The Passage to Peace
Explore the roots of the Civil Rights Movement as well as the history and culture of the entertainment fields that were forever influenced by African American creators. Accompanied by local guides, you will gain insights about the Civil Rights movement in Memphis, Tennessee; Birmingham, Selma, and Montgomery, Alabama; and Atlanta, Georgia. Along the way, you will also tour Stax Record Company, the Elvis Birthplace Museum, Alabama Jazz Hall of Fame, and the Negro Southern League Museum where you will learn about the icons who changed the entertainment industry. This tour is perfect for those who want to experience a cultural heritage.
7 Days /6 Nights
Estimated Tour Pricing Inclusions: Roundtrip transportation, 6 nights’ accommodation; baggage handling; 6 breakfasts; 4 lunches; 5 dinners; private motor coach transportation throughout; admissions, entrance, and guide fees as stated in the itinerary, including taxes, and gratuity (excluding gratuity for guides and driver, unless requested).Highlights:
- National Civil Rights Museum at Loraine Motel
- Stax Record Company
- Elvis Presley Birthplace Museum
- Bethel Baptist Church
- Kelly Ingram Park
- 16th Street Baptist Church
- Alabama Jazz Hall of Fame
- Negro Southern League Museum
- National Voting Rights Museum and Institute
- Lowdnes Interpretive Center
- Legacy Museum: From Enslavement to Mass Incarceration
- National Memorial for Peace and Justice
- Dexter Avenue King Memorial Baptist Church
- Troy University
- Rosa Parks Museum
- Civil Rights Memorial
- State Capital
- Tuskegee Airmen National Historic Site
- King's Center
- Ebenezer Baptist Church
- APEX Museum
- Jimmy Carter Presidential Library and Museum
Sample Itinerary: Day 1 - Arrive in Memphis
- Arrive in Memphis, TN.
- Enjoy a welcome dinner at The Four Way, a family-owned soul food restaurant.

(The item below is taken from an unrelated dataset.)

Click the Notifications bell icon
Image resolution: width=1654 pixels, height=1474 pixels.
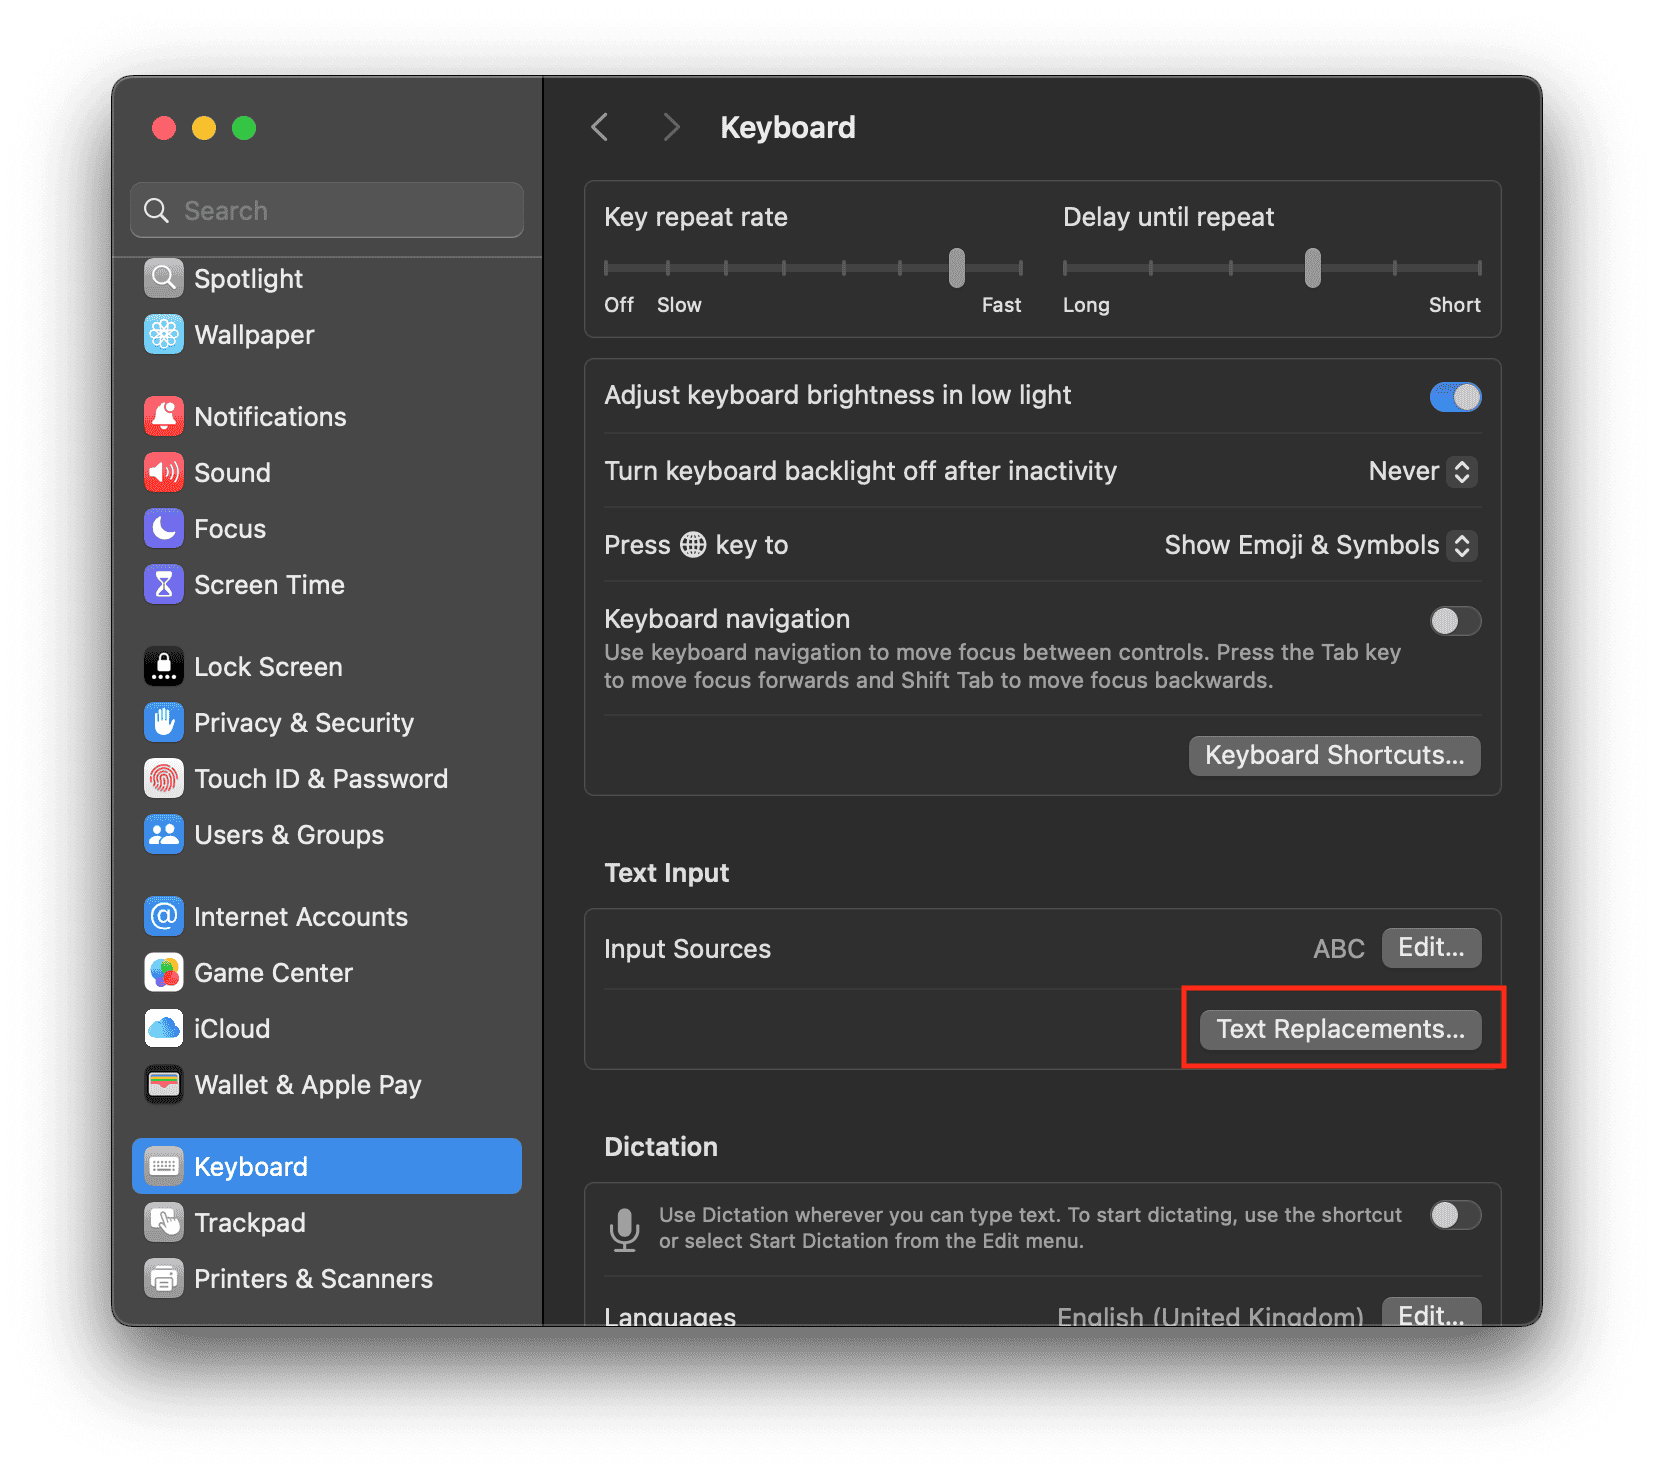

- Check into your local hotel for the evening.
- Enjoy breakfast included at your hotel prior to checking out.
- Meet your local guide and tour the National Civil Rights Museum at Loraine Motel. Established in 1991, the National Civil Rights Museum is located at the former Lorraine Motel, where civil rights leader Dr. Martin Luther King Jr. was assassinated on April 4, 1968. Through interactive exhibits, historic collections, dynamic speakers and special events, the museum offers visitors a chance to walk through history and learn more about a tumultuous and inspiring period of change.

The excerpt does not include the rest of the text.